### What needs to be done
In the biography of Xavier Salomon, write out the passage starting at "Xavier F. Salomon" and ending at "in Lisbon, Portugal.", swapping "Lisbon" for "the Portuguese capital".
#### Source excerpt
- Education: Courtauld Institute of Art (PhD)
- Occupation: Art curator
- Employer: Calouste Gulbenkian Museum
- Known for: Scholar of Paolo Veronese
- Title: Director
- Awards: Cavaliere, Order of the Star of Italy (2018) Cross of Merit, Equestrian Order of the Holy Sepulchre of Jerusalem (2025)

= Xavier Salomon =

British art historian, critic, and curator (born 1979)

Xavier F. Salomon (born 1979) is a British art historian, critic, curator, and museum director. Until November 2025, he was the Deputy Director and Peter Jay Sharp Chief Curator at the Frick Collection in New York.

In 2026, he became the Director of the Calouste Gulbenkian Museum in Lisbon, Portugal.

== Education==
Salomon was born in Rome, to an English mother and Danish father. He completed his BA, MA, and his PhD in art history at the Courtauld Institute in London, writing his dissertation on the artworks commissioned by Cardinal Pietro Aldobrandini.

==Career==
Salomon worked at the British Museum and the National Gallery, London, before joining Dulwich Picture Gallery in 2006, where he later became the Arturo and Holly Melosi Chief Curator.

His exhibitions at Dulwich included Best of British: The Story of the British Collection at Dulwich Picture Gallery, Paolo Veronese: The Petrobelli Altarpiece, and an exhibition devoted to Salvator Rosa. He also co-curated Masterpieces of European Painting from Dulwich Picture Gallery, presented at the Frick Collection in 2010.

In 2011, Salomon joined the Metropolitan Museum of Art as Curator of Southern Baroque Paintings in the Department of European Paintings, where he organized exhibitions and conducted research on major works of European art.

Salomon is particularly known for his expertise on the Italian Renaissance painter Paolo Veronese. He curated the National Gallery exhibition Veronese: Magnificence in Renaissance Venice in 2014, the gallery's first major exhibition devoted to the painter. The exhibition followed over four years of negotiations by Salomon and National Gallery director Nicholas Penny to secure major international loans.

At the Frick, Salomon played a leading curatorial role in the museum's temporary relocation to the Breuer Building. The temporary presentation placed the Frick's Old Master paintings and sculpture within the building's modernist architecture.

==Cocktails with a curator==
From April 2020 through July 2021, Salomon hosted the Frick's online program Cocktails with a Curator with fellow Frick curators Aimee Ng and Giulio Dalvit. The program examined works throughout the Frick's holdings and comprised 66 episodes, which remain available through the museum's website and YouTube channel.

The series subsequently became the basis of a book published by Rizzoli Electa.
########
#### Extracted data
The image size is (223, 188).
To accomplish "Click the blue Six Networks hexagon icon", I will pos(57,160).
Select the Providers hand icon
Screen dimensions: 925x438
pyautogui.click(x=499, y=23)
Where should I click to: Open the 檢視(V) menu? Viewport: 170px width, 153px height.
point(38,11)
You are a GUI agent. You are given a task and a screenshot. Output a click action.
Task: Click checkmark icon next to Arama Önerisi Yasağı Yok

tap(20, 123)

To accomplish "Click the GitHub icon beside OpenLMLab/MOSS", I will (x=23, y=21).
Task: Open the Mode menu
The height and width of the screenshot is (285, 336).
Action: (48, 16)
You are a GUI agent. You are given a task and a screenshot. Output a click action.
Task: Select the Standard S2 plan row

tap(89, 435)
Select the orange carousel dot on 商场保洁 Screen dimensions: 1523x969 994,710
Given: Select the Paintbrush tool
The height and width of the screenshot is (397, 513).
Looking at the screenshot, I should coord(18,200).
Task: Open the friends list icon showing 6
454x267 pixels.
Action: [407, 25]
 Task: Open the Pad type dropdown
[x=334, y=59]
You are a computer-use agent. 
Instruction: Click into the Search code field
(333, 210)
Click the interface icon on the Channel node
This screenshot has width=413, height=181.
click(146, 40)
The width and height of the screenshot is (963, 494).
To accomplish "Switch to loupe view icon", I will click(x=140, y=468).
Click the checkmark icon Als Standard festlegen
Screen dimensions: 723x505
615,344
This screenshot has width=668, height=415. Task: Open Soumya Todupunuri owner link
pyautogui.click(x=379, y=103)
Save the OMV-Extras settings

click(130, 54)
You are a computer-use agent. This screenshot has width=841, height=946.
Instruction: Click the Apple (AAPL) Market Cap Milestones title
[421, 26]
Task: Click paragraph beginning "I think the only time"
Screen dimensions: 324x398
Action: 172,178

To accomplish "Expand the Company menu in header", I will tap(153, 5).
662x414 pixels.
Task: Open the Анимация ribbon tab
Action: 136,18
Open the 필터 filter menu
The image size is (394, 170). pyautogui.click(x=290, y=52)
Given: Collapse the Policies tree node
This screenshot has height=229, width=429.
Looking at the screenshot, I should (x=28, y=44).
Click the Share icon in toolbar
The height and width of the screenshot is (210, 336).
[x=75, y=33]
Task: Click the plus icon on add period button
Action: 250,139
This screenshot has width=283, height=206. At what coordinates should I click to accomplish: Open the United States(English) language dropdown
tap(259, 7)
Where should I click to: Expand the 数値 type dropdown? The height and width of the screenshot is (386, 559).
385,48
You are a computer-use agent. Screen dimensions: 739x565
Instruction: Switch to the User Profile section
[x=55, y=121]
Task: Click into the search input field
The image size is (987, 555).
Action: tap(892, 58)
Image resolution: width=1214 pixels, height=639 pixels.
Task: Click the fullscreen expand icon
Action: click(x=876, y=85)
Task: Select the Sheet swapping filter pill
########
### Answer for this exercise
Xavier F. Salomon (born 1979) is a British art historian, critic, curator, and museum director. Until November 2025, he was the Deputy Director and Peter Jay Sharp Chief Curator at the Frick Collection in New York.

In 2026, he became the Director of the Calouste Gulbenkian Museum in the Portuguese capital, Portugal.